How to Prevent Frozen Pipes Next Time
Once you’ve gotten through the emergency, prevention becomes the real win.
Simple daily habits during cold snaps
- Keep a slow drip at vulnerable faucets
- Allow a small cold-water drip overnight on taps that have frozen before or are on exterior walls.
- Open cabinets under sinks on outside walls
- This lets warmer room air circulate around the pipes.
- Keep interior doors open
- Helps even out temperatures throughout the home.
Low-cost upgrades
- Add foam insulation sleeves to exposed pipes in basements, garages, and crawlspaces.
- Seal gaps and cracks in exterior walls, foundation openings, and around hose bibs where cold air gets in.
- Use insulated outdoor faucet covers on exterior spigots.
- Disconnect and drain garden hoses before freezing weather.
Bigger, long-term improvements
- Add or improve insulation in attics, crawlspaces, and exterior-wall cavities where plumbing runs.
- Consider electric heat tape or heating cables on chronically cold lines (installed and used according to code and manufacturer instructions).
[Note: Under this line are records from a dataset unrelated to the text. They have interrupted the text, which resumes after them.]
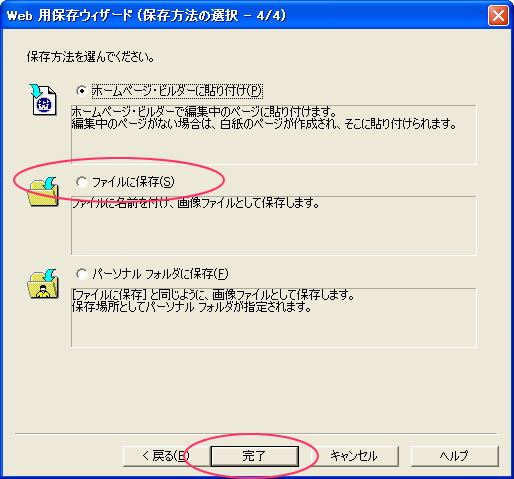Click the ホームページ・ビルダーに貼り付け(P) label text
The width and height of the screenshot is (514, 479).
(x=177, y=91)
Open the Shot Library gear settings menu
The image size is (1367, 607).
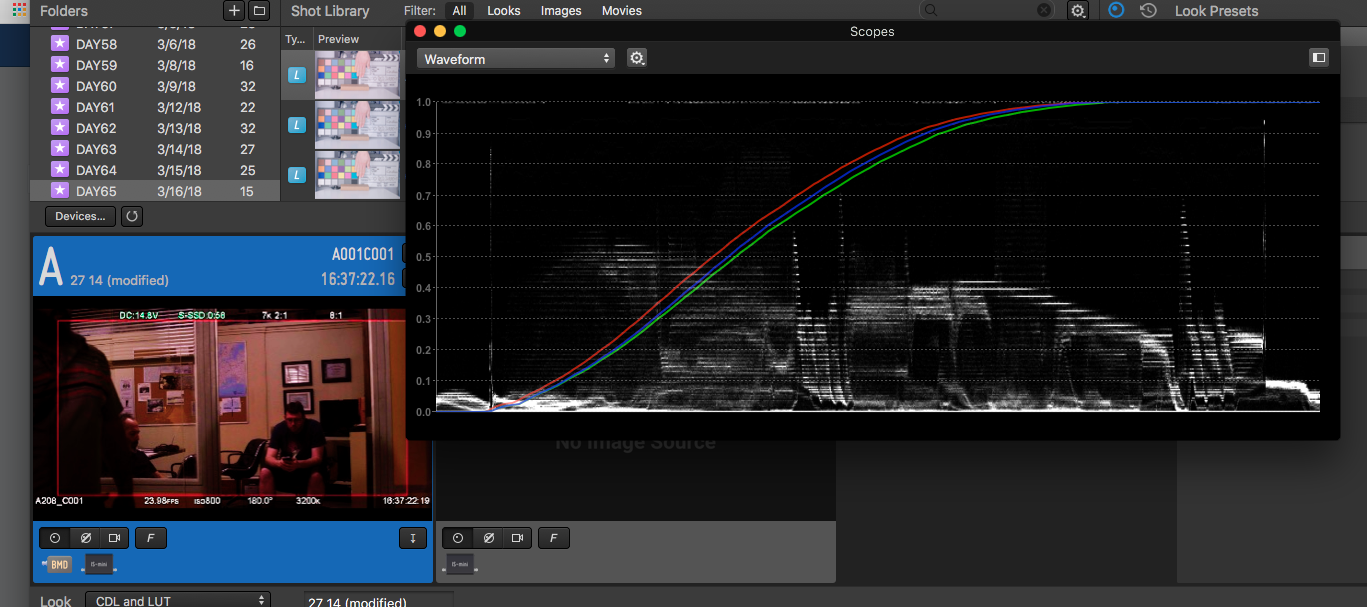1077,11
- If remodeling, avoid running new lines through unheated spaces or exterior walls when possible.
What People Are Saying Online (Forum/Trending Flavor)
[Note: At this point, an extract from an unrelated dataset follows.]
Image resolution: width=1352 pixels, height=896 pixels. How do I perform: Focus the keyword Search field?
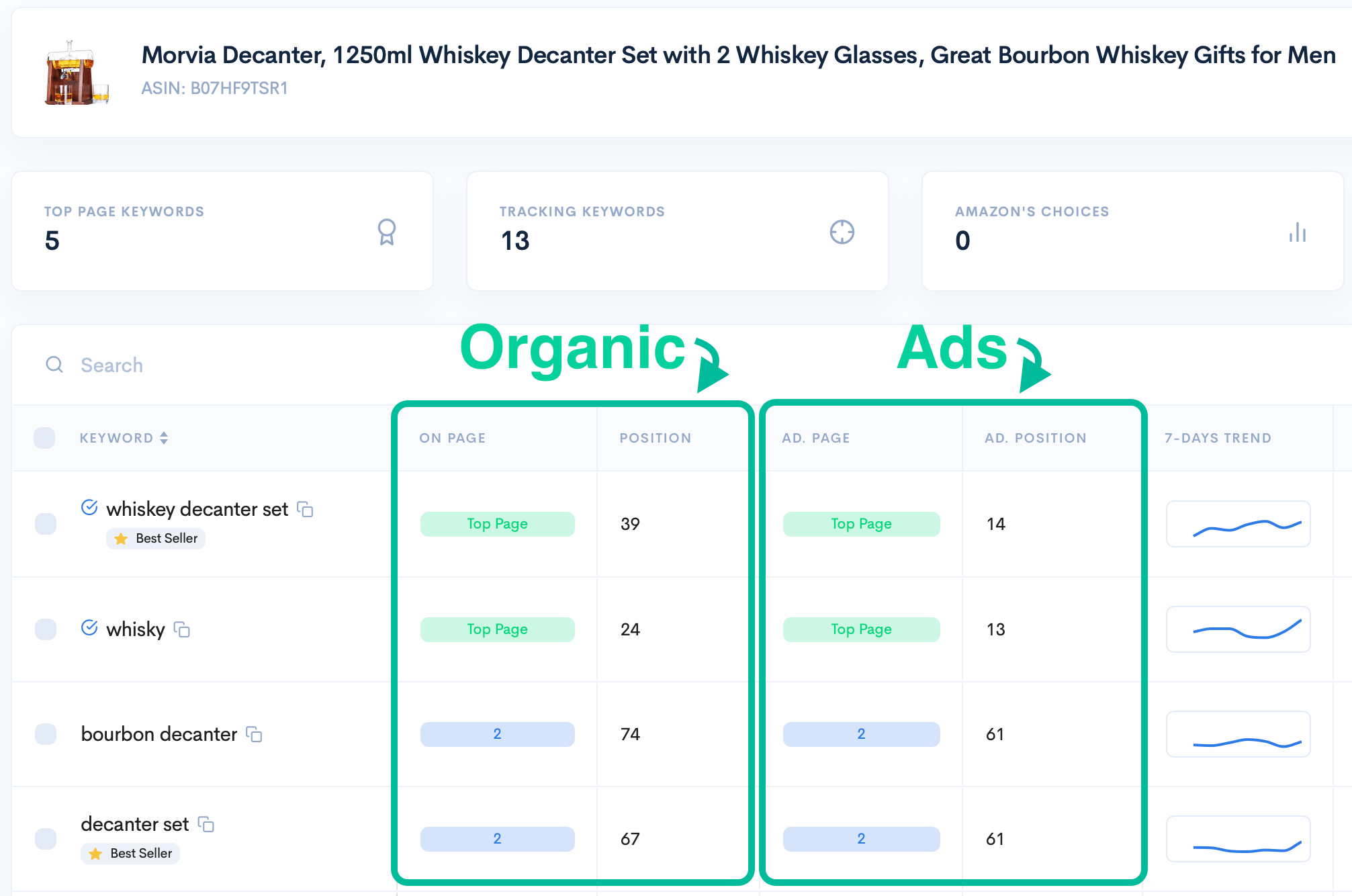click(201, 365)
In winter, frozen pipes become a yearly hot topic in home and plumbing forums. You’ll often see advice like:
“Shut the water off and you’ll potentially save tens of thousands in damage.”
Common community themes:
- Many first-timers panic and want a magic tool, but experienced homeowners repeat the same fundamentals:
- Find the frozen section if you can.
- Gently warm it.
- Don’t use flames.
- Shut off water if you see any leak at all.
- Landlords and property managers often stress:
- Clear instructions for tenants (keep a drip, open cabinets, call early).
- Having a “go-to” emergency plumber during cold waves, because everyone calls at the same time.
These discussions spike every time a polar vortex or severe cold wave hits, especially in areas not used to deep freezes. The trend is the same each year: a mix of good advice, bad advice, and a lot of “I wish I’d shut off the water sooner” stories.
When You Should Definitely Call a Professional
Even confident DIYers draw the line at certain situations:
- You cannot locate the frozen section and multiple fixtures are out.
- The frozen pipe is behind finished walls or ceilings and you’d have to cut things open.
- You suspect or see a crack, bulge, or leak.
- You’re uncomfortable using electrical devices near damp or cramped areas.
- Water supply lines to multi-unit housing or shared systems are affected.
A qualified plumber brings specialized thawing equipment, experience with building layouts, and can often restore water far faster and with less damage than trial-and-error DIY.
TL;DR – Key Steps If Pipes Freeze
- Confirm which taps are affected and look for obvious leaks.
- If there’s any sign of a burst, turn off the main water immediately and call a plumber.
- For an intact but frozen pipe, open the faucet and gently warm the pipe with safe heat (hair dryer, heating pad, space heater, warm towels).
- Never use open flames or unattended heaters.
- Once things are flowing, insulate and adjust your habits (dripping taps, open cabinets, better insulation) to prevent it happening again.
Information gathered from public forums or data available on the internet and portrayed here.